In a state that saw high numbers of provisional votes cast, for example, variations in the way provisional ballot data was organized stifled a comparative analysis across all counties.
Even within the reporting system used by most counties, there were variations in how final canvass reports were structured, while still meeting the state's reporting requirements.
Sean Greene, the election initiatives research manager at Pew Charitable Trusts, argues that structuring election data in a uniform manner should be just as important as other government data, such as statistics in public health. This information is routinely made available to the public because there has been a recognition that the public benefits from having it.
The same attitude should be applied to election data.
Ultimately, the ways that counties handle their election data affects the ability of journalists, researchers, lawmakers -- or anyone else for that matter -- to efficiently monitor our state's election process.

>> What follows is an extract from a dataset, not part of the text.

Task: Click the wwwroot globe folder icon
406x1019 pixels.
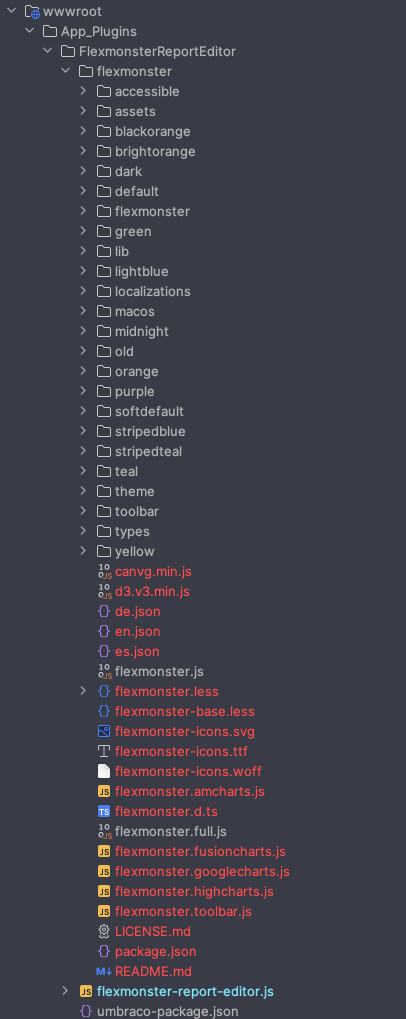Action: (x=32, y=11)
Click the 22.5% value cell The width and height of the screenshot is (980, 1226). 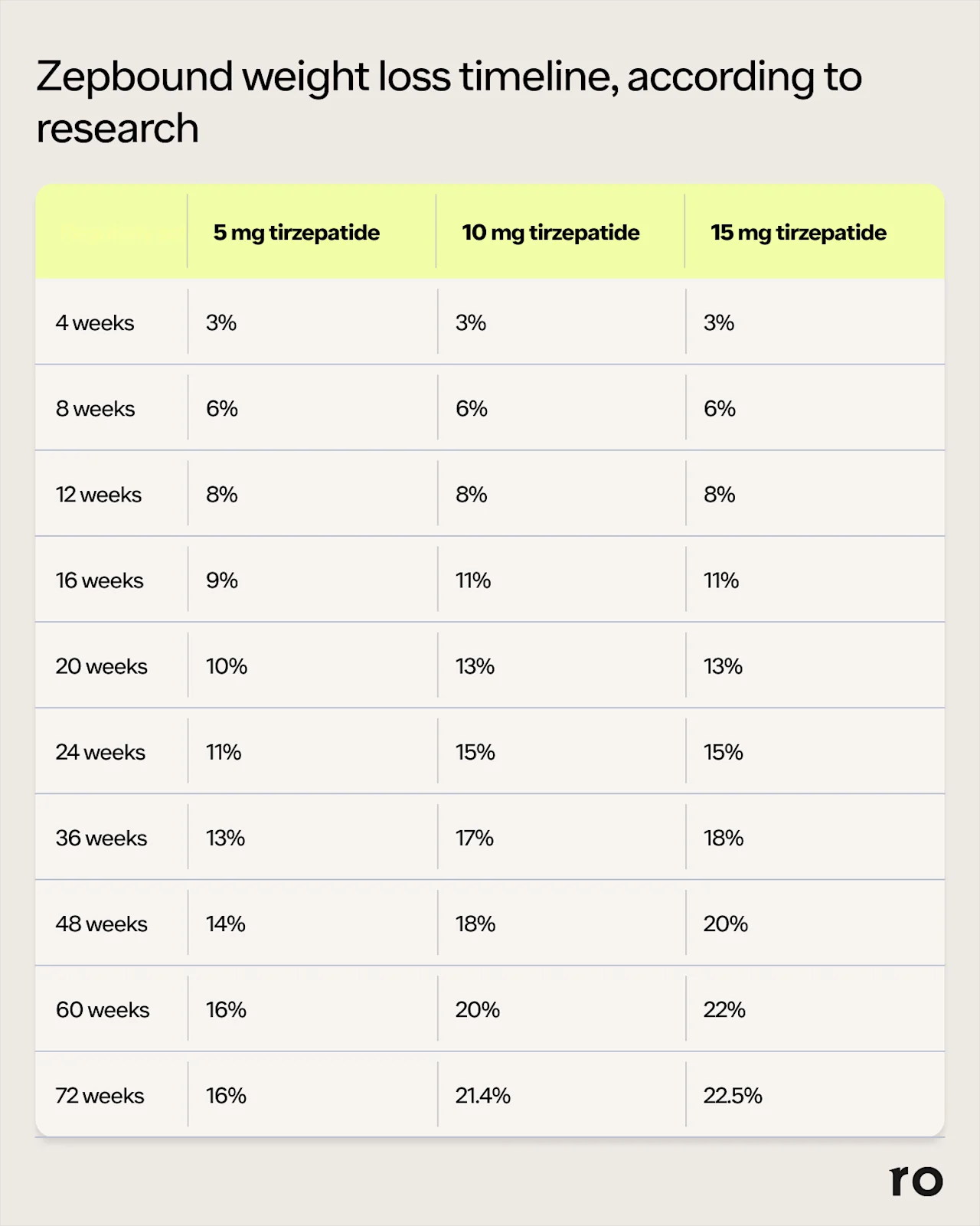click(733, 1096)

Another component to this is the consistency by which counties provide the information and the process used to share it.
Most county election officials should be lauded for their efforts to make election data available. But others seemed confused about what data are actually a public record. Some shrugged and pointed us to their state-required canvass export, because it was what was required and was already complete. Worse, some ignored repeated phone calls and emails for weeks on end, or sought ways to deny data requests.
If we want to see a more efficient process to analyze our elections, it would be wise, first, to find ways to ensure that election data is structured consistently among counties, and second, to seek an agreement that state and county elections officials should pro- actively make available any and all election data that is legally permissible under our open records laws, in a variety of formats, including raw databases, online, for free.
These changes would invariably lead to a better understanding of our elections and a greater likelihood that election malfeasance is uncovered when it takes place. It also would provide increased transparency and the benefits generally associated with open government.
Arizona Secretary of State Ken Bennett says that he would be happy to encourage both greater consistency in the structure of the data as well as unhindered availability of any and all data that's covered in the state's public records laws, even if that goes above what is required by the state for the official canvass.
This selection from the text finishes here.